Benzin wird in Russland zunehmend knapp
Ukrainische Angriffe auf Raffinerien verschärfen die Krise in Russland. Benzin wird knapp, während die Folgen für Bevölkerung und Wirtschaft zunehmen.

Ukrainische Drohnenangriffe auf russische Raffinerien verschärfen die Benzinversorgung in mindestens 30 Regionen. Besonders Moskau ist betroffen, wo mehrere Tankstellenketten den Verkauf bereits einschränken.
Laut «FR.de» führen die Angriffe auf Raffinerien zu Engpässen, die zunehmend wirtschaftliche Folgen haben. Taxifahrer, Kurierdienste und Bauunternehmen verzeichnen demnach bereits weniger Aufträge.

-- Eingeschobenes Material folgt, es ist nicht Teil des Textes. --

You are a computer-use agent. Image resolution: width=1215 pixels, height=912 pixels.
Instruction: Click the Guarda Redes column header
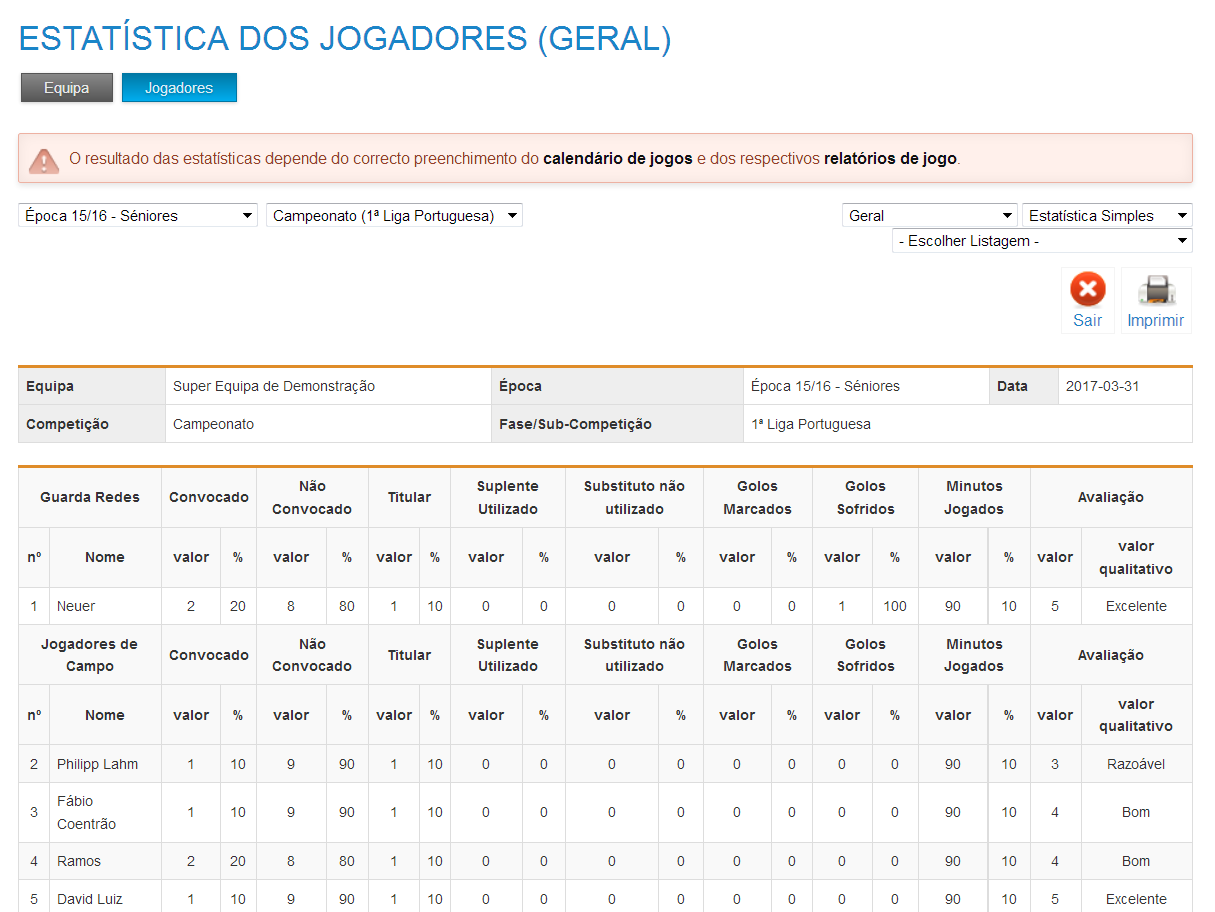(x=90, y=497)
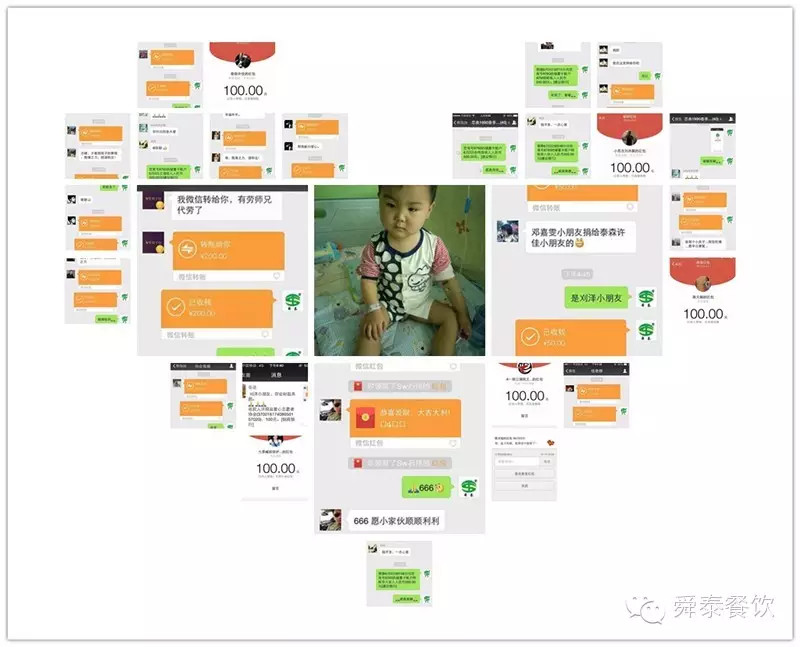Screen dimensions: 800x647
Task: Click the red envelope icon inside orange bubble
Action: [365, 417]

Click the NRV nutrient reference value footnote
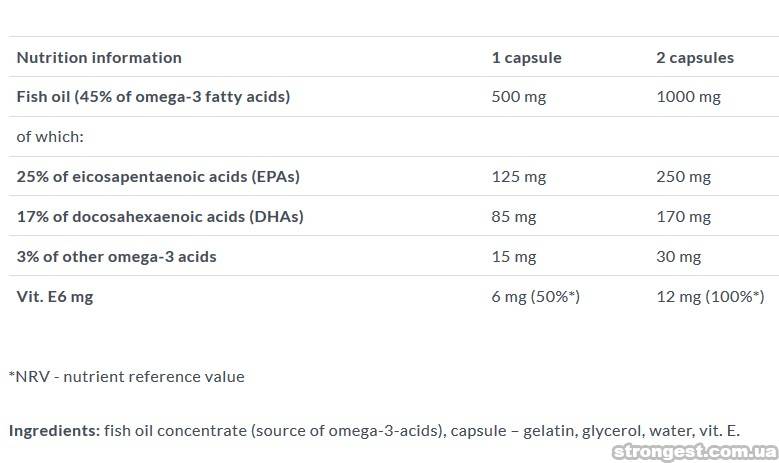coord(126,377)
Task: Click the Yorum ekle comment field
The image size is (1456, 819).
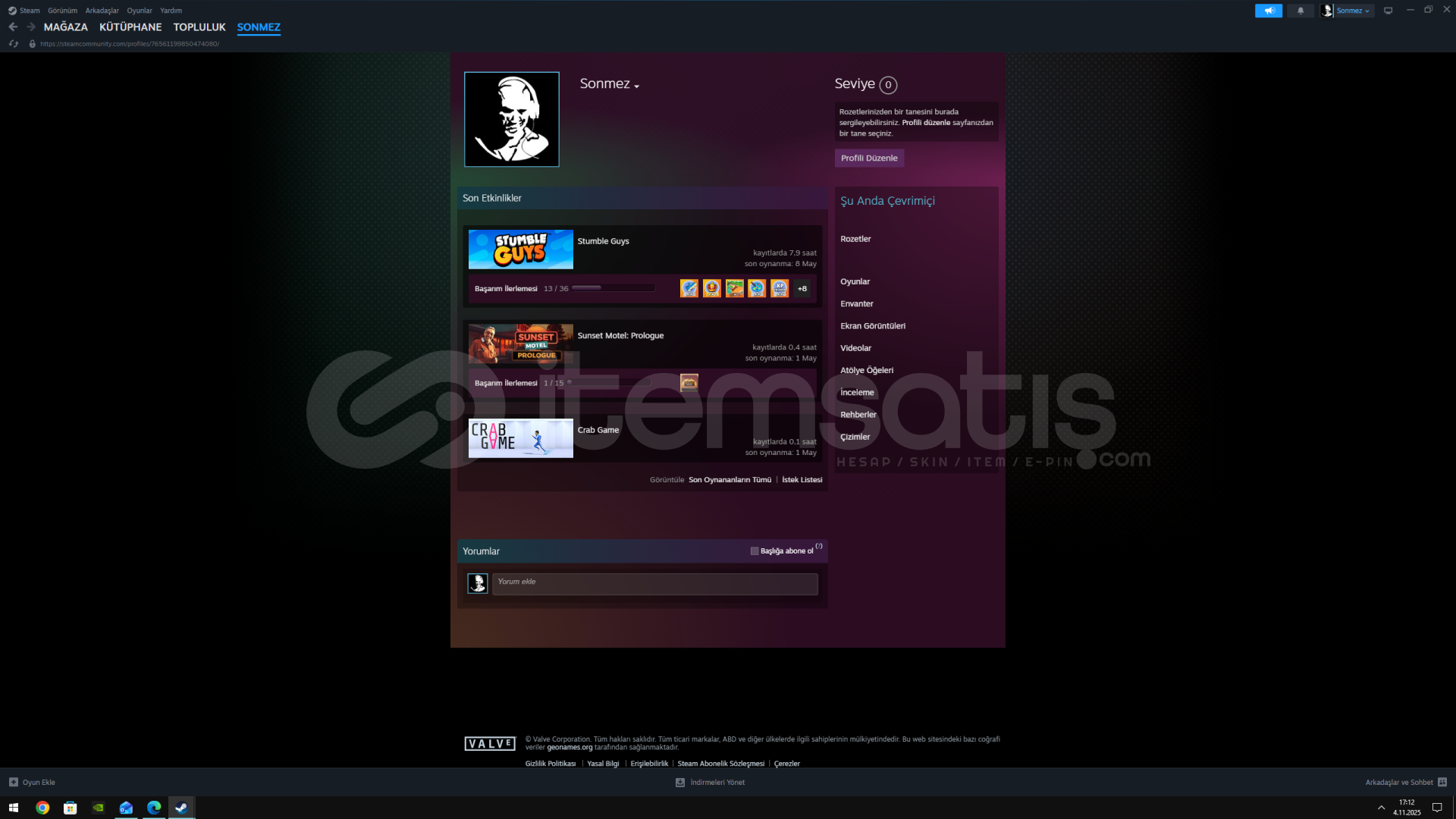Action: click(x=654, y=583)
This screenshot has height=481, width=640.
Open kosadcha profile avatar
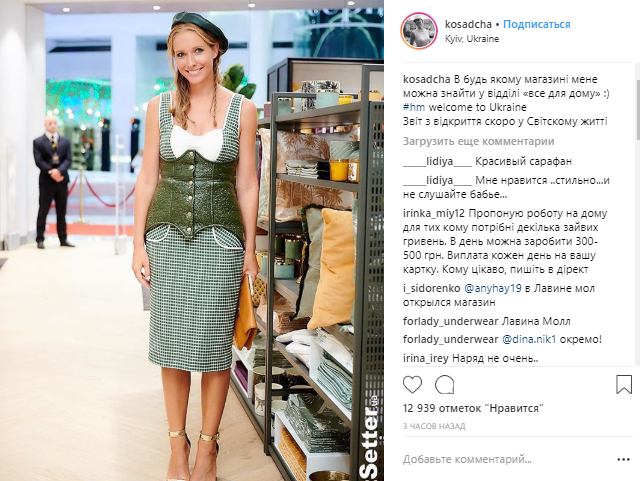tap(419, 31)
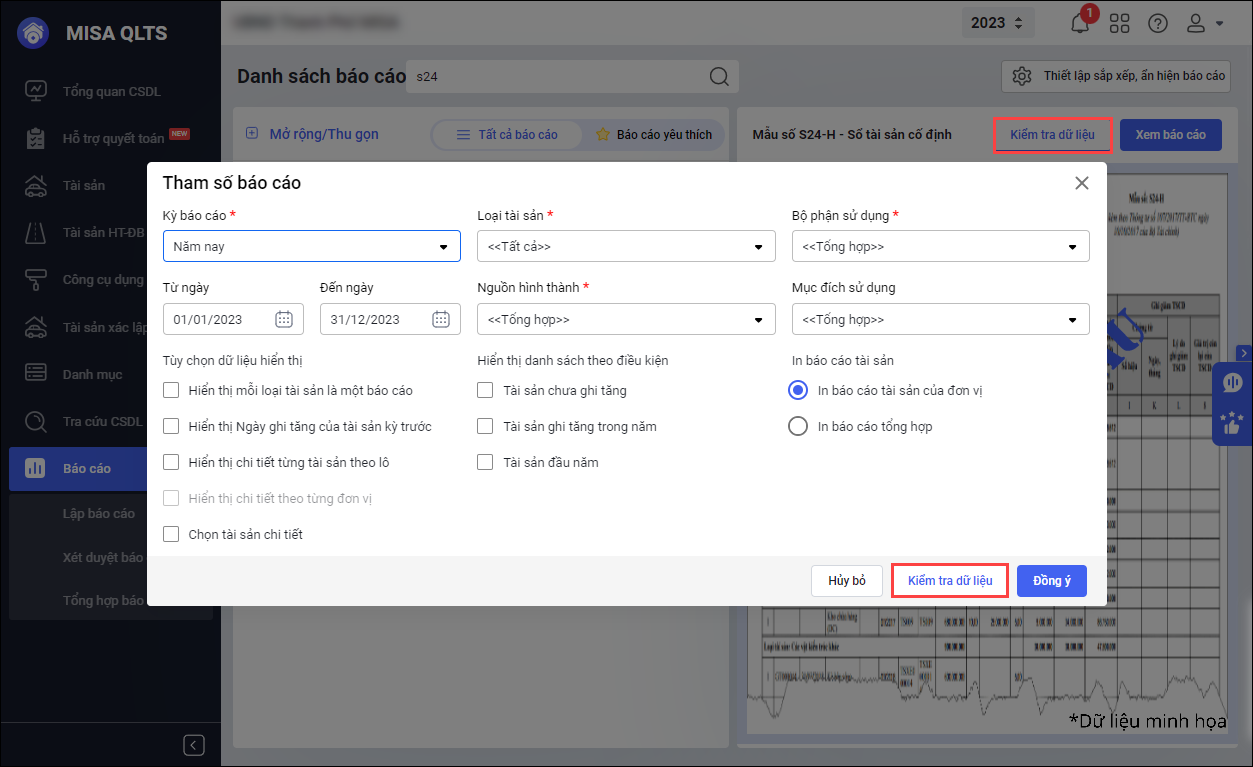This screenshot has height=767, width=1253.
Task: Collapse sidebar using bottom arrow icon
Action: tap(195, 745)
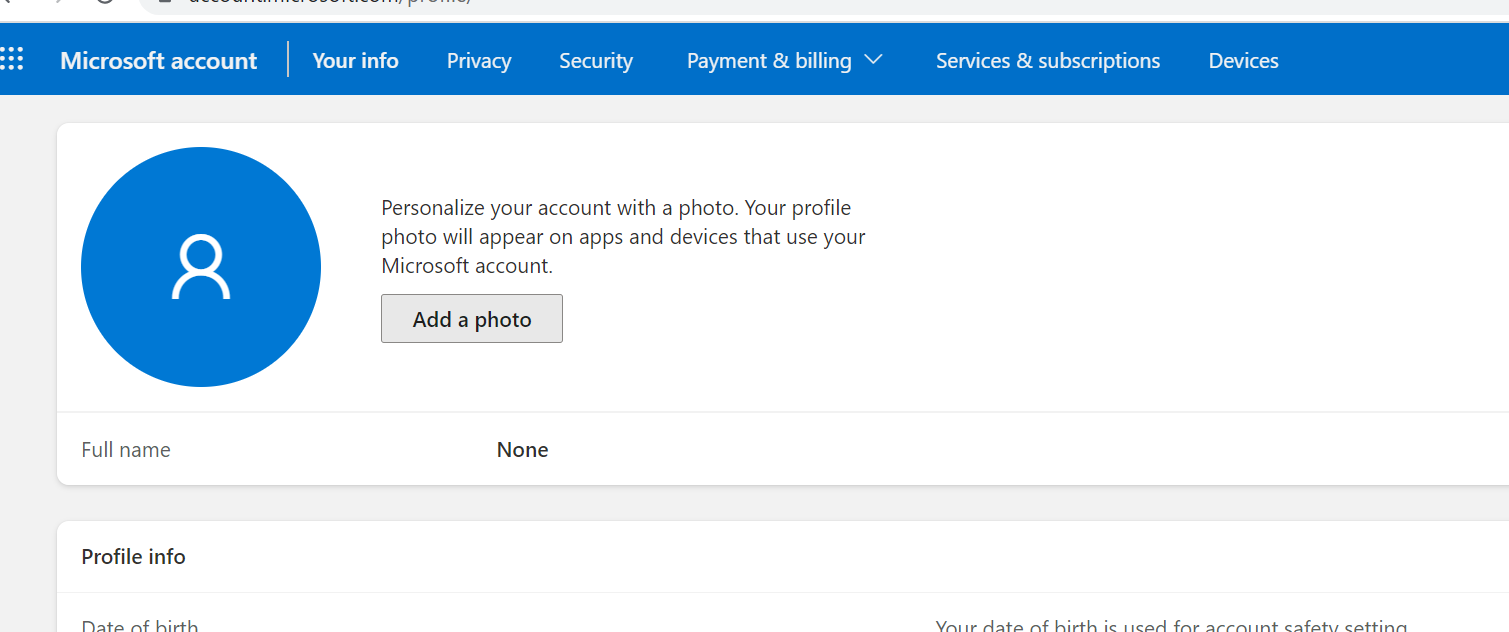Image resolution: width=1509 pixels, height=632 pixels.
Task: Reload the page using browser refresh icon
Action: 105,3
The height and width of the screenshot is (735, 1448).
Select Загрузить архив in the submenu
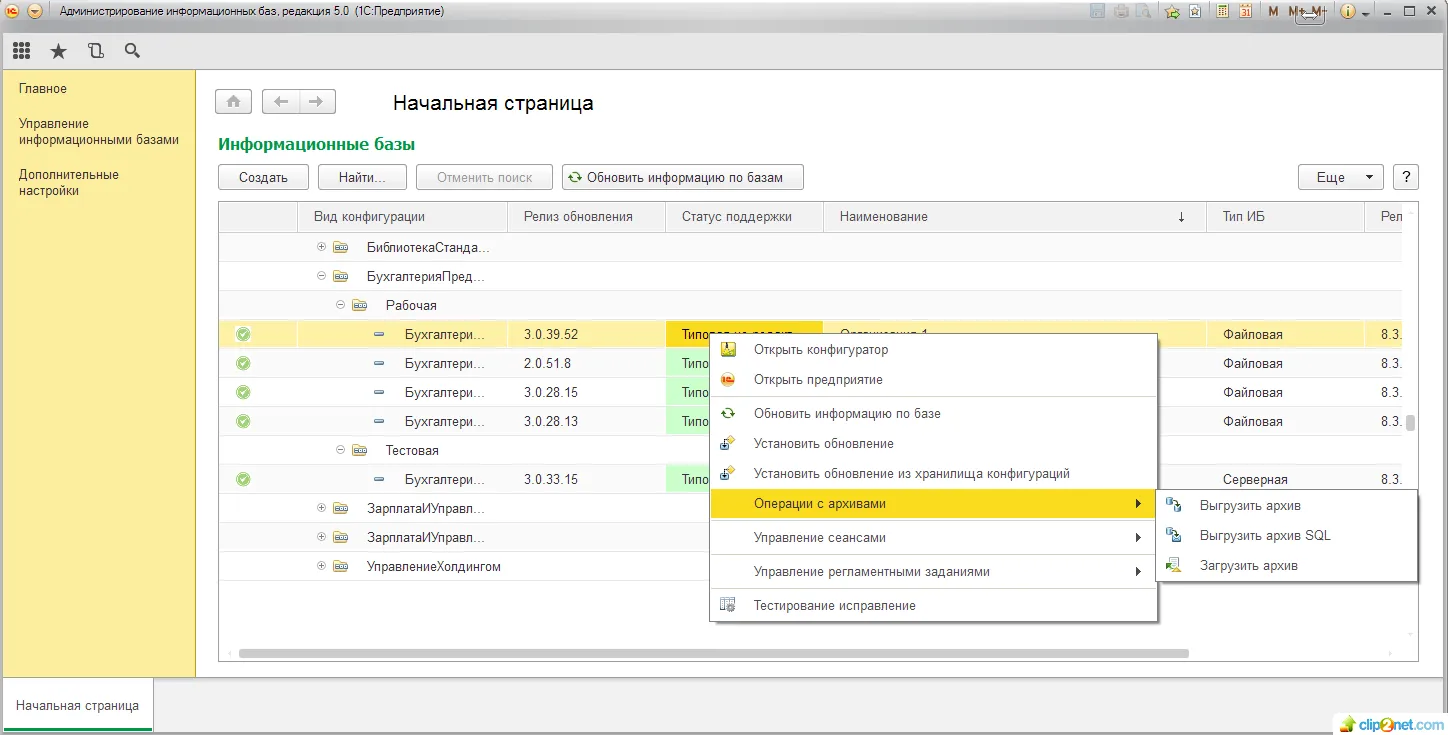1248,565
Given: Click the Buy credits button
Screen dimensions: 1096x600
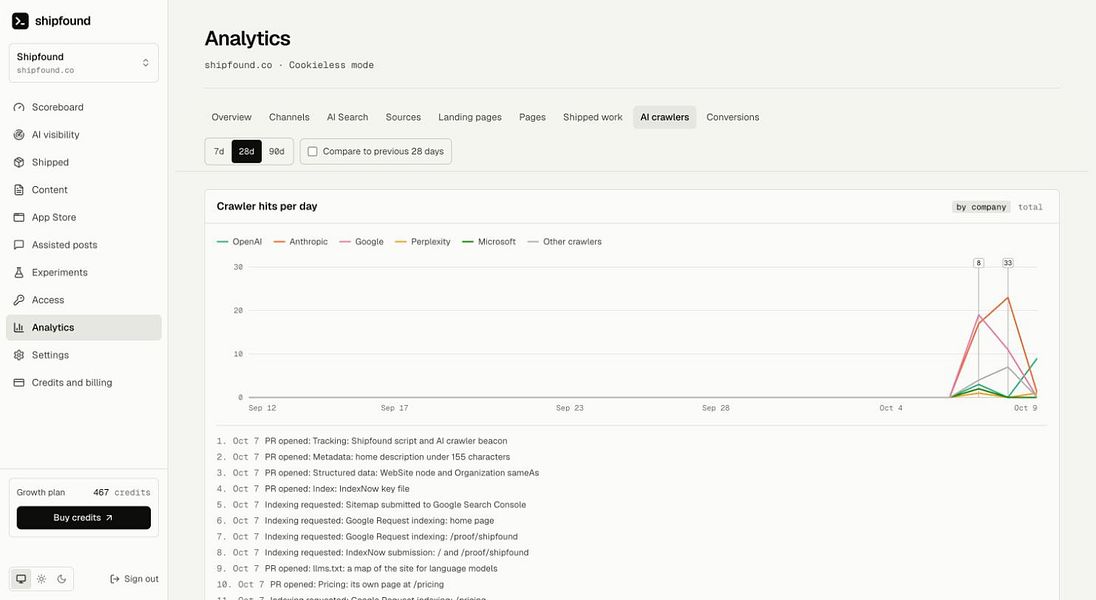Looking at the screenshot, I should point(84,518).
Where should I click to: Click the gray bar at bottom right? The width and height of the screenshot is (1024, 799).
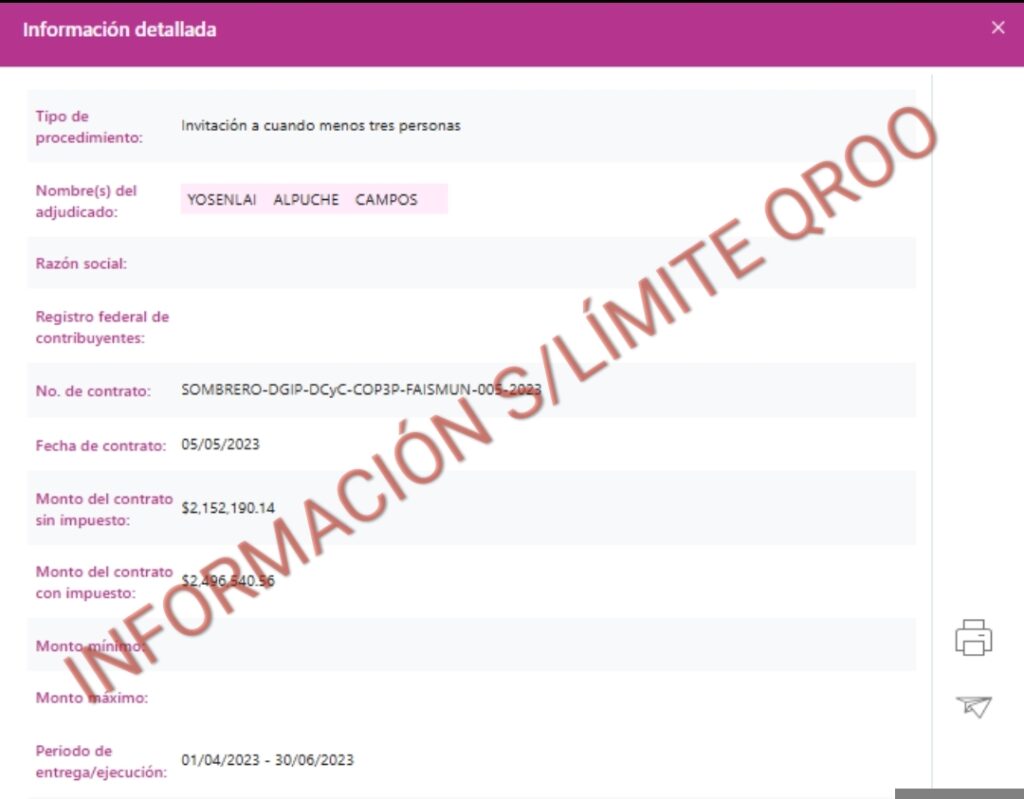(x=958, y=793)
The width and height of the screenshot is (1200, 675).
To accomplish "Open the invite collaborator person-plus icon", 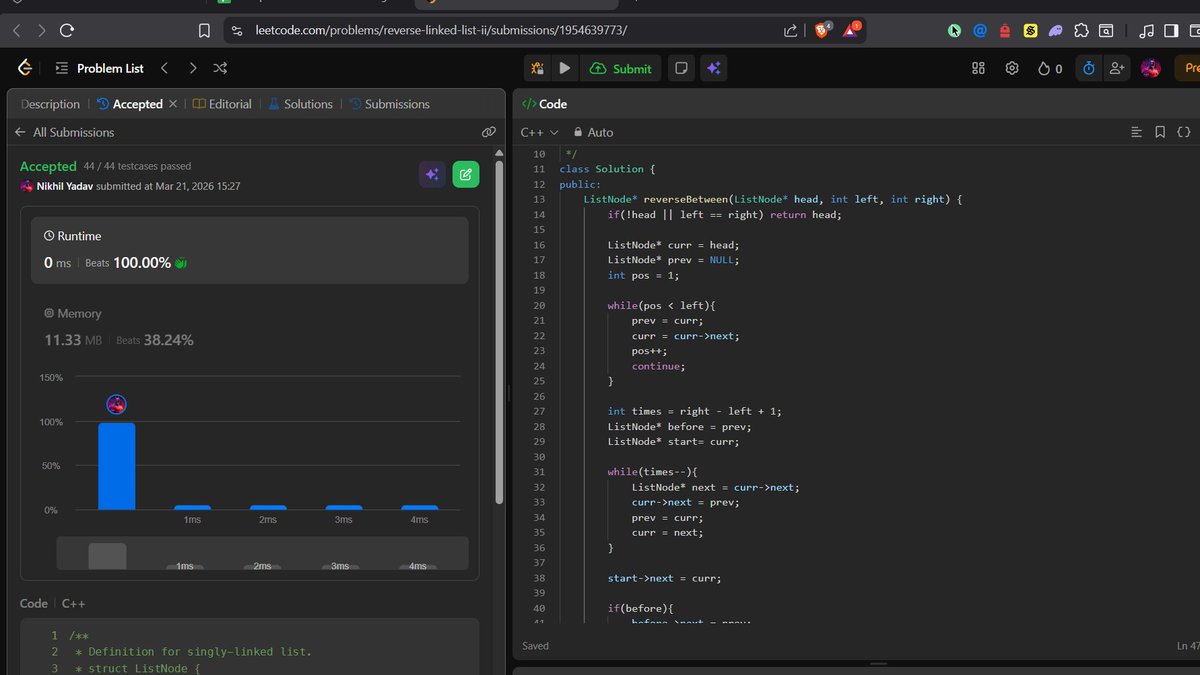I will click(x=1117, y=67).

Die Probleme beschränken sich damit nicht auf private Autofahrer, sondern erreichen wichtige Bereiche der russischen Wirtschaft. Besonders der Transport ist auf eine zuverlässige Versorgung mit Benzin und Diesel angewiesen.
Benzin fehlt an vielen Tankstellen
Für die Bevölkerung wird die Versorgungslage zunehmend sichtbar, während der Krieg stärker den russischen Alltag erreicht. Sicherheitsexperte Nico Lange beschreibt die Treibstoffknappheit als besonders spürbare Folge der ukrainischen Angriffe.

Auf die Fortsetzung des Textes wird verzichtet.